ラジコンや有線リモコンではなく、モーターで走るだけの戦車。
それで本の束だとか布団の山とかを乗り越えさせる。
そんなシンプルな経験が幼い小僧には絶対に必要だからだ。
<キャタピラは男のロマン…だろ。戦車じゃないけど>
しかし最近の戦車のプラモデルときたら
ほとんどがリアリティ重視の走らないものばかり。つまらんぜ。
つーわけで、大枚はたいて絶版模型を買いまくった。
もちろん絶版だろうが高かろうが片っ端から容赦なく作る。
大切にしまっておいてもゴムキャタピラが腐るだけだ。
子供の頃、モーターライズのキットをちゃんと動くように作るのは
とても大変だった記憶がある。
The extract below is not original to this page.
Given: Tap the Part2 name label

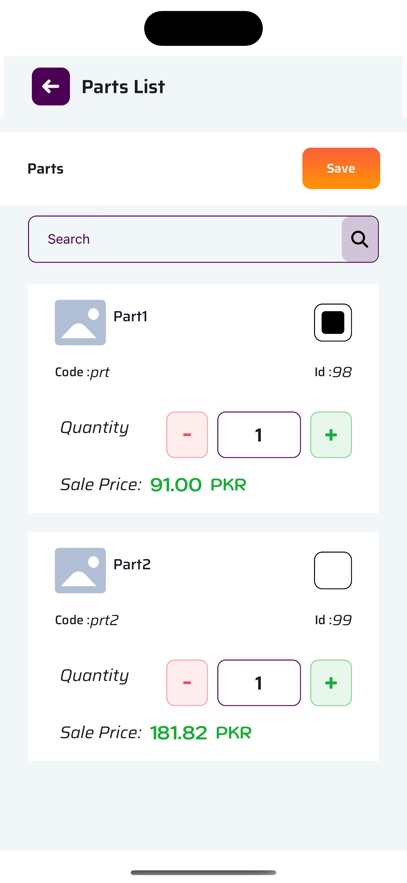Looking at the screenshot, I should 132,564.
たぶん半分は、失敗に終わった。
ロクにバリを削りもしなかったんだから当然だよなと思っていた。
だが、いまは細心の注意を払って作ることができる。
仮組みをして、各部をすり合わせ、グリスで注油をして、
配線はハンダ付けまでしてしまう。完璧である。
…が、やはりちゃんと動かないキットがけっこうあった。
シャシやギアボックスの剛性が低すぎて、試験では快調なのに
キャタピラを張ると歪みでギアが空回りしてしまう戦車もあった。
ほとんどフルスクラッチ気分で補強したり補修したりしたが
どうにもならないでゴミ箱行きになった戦車も数知れず。
それでようやくわかった。
昔つくったモーターライズのプラモデルが動かなかったのは、
子供の未熟な製作技術のためだけではなかった。
もともとのキットの作りがズサンすぎたのである。
昔つくった模型が動かなかった思い出がトラウマになっている
中年のおっさんたちに「もう自分を責めるな」といいたい。
僕はけっこう金をかけて検証したのだ。間違いない。